**Task 1**:
Can you retype the rows from the line containing "You are a computer-use agent. The height" through the final row, including both ends?

This is exactly how the curriculum is designed in a Waldorf school; each main subject is taught for a few weeks intensively, then left aside for a month or so before next re-visit.
There was a famous writer once who said that one of his greatest assets was his extreme forgetfulness. Appropriately, I am blanking on his name at the moment, but I'll pop back in here if I recall it. It was a long time ago.
However, his point was something like focusing on rote memorization of detail makes for trite, superficial, and boring fiction-writing, and that you're better off experiencing something as intensely as possible and then forgetting it almost immediately. The idea being that your brain will recall the crucial bits more relevantly and more vividly once they have been yanked back from the fog of utter forgetfulness. I'm not sure how closely related this is to the ideas presented in the article, but for me personally, it became significantly easier to write fiction with a real sense of "immediacy" once embracing this principle.
However, fiction can require a strange sort of learning: it can involve sensory knowledge of scattered quotidian detail. Back when I wrote a lot, things like the discrete texture and smell of different wooden tables were very interesting to me. Or exactly how it feels to be in a room lit by a single large fluorescent light vs other kinds of light. I'm not sure that kind of learning transfers to any other domain, really. But forgetfulness was very useful for it, at any rate. I'm done now.
> you’d want to interleave serves, backhands, volleys, smashes, and footwork — not serves, synchronized swimming, European capitals, and programming in Java.
So if I want to learn European capitals I interleave it with what? The tennis/serve example is obvious, the rest is not.
>So if I want to learn European capitals I interleave it with what? The tennis/serve example is obvious, the rest is not.
In principle it should be another piece of knowledge which makes "European capitals" useful, in the same way that having a good backhand gives you more opportunities to serve. Examples would be "European systems of government", "European political movements", "European international politics and diplomacy", "European countries", etc. It's a little harder to think of, perhaps, because "European capitals" per se seems to many people to be an almost useless piece of knowledge.
I agree. A simple strategy for the "European capitals" would be to learn the size of them in conjunction. I guess the key is to search for something useful that you can relate to easier? For Example: London, 8.3 Mil; Berlin 4.3 Mil and so on...
I can think of a million things. The problem is where to draw the line. For tennis it's obvious since you need both the serve and the backhand. Compare that to European capitals and European architecture. When is it related in a sense that it's effective to learn interleaved?
Respectfully, the problem (I believe) is seeing it as a line.

**Task 2**:
Answer from the discussion of interleaved learning:
(a) In a Waldorf school, how long is each main subject taught intensively before it is set aside?
(b) What sizes are given for London and Berlin?
(c) What detail about different wooden tables did the fiction writer find very interesting?

**Input material**:
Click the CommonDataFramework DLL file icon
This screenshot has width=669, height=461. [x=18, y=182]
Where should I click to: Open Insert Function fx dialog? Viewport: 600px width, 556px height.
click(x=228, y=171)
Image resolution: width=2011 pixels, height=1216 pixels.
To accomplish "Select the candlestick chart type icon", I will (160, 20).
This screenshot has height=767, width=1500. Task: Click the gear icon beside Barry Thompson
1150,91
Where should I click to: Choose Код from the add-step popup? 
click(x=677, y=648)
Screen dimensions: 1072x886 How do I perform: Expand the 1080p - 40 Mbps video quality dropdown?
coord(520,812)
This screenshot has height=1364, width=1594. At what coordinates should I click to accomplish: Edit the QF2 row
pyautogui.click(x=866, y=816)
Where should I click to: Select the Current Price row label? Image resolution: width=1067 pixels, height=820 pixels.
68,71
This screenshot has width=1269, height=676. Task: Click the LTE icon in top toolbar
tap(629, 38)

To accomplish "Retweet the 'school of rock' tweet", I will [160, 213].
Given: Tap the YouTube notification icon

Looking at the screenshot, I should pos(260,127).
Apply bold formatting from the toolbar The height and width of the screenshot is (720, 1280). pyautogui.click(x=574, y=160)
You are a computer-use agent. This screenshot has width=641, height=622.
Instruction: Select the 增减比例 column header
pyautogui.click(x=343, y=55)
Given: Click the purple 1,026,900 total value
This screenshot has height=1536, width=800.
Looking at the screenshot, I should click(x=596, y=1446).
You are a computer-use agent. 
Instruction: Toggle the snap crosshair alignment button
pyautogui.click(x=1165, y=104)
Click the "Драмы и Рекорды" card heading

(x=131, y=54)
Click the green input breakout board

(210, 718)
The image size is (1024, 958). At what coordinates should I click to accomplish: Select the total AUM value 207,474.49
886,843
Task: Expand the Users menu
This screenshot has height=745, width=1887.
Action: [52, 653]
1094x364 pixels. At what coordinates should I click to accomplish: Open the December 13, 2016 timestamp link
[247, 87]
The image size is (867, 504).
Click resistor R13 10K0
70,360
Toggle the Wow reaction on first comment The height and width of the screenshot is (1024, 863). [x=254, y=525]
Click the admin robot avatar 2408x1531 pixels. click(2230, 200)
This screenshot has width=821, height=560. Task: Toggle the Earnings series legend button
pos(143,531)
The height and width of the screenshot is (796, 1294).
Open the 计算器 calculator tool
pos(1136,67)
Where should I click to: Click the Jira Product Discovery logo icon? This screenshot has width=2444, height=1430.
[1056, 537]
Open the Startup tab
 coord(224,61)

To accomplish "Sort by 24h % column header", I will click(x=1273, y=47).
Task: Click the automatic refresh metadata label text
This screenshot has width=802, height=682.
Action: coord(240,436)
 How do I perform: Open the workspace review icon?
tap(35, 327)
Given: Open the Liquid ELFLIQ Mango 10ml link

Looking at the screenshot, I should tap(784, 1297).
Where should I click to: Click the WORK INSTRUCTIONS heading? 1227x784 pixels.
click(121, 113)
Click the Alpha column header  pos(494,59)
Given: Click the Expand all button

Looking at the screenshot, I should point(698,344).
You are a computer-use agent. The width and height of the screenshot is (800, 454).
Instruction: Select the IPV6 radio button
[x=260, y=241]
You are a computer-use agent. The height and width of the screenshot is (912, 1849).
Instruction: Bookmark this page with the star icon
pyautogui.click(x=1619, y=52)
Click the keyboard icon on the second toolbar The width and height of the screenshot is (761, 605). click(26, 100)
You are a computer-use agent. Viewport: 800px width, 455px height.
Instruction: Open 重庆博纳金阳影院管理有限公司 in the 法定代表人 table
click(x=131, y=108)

**Result 1**:
You are a computer-use agent. The height and width of the screenshot is (912, 1849).
Instruction: Bookmark this page with the star icon
pyautogui.click(x=1619, y=52)
Click the keyboard icon on the second toolbar The width and height of the screenshot is (761, 605). click(26, 100)
You are a computer-use agent. Viewport: 800px width, 455px height.
Instruction: Open 重庆博纳金阳影院管理有限公司 in the 法定代表人 table
click(x=131, y=108)

**Result 2**:
(a) A few weeks.
(b) London, 8.3 Mil; Berlin, 4.3 Mil.
(c) Their discrete texture and smell.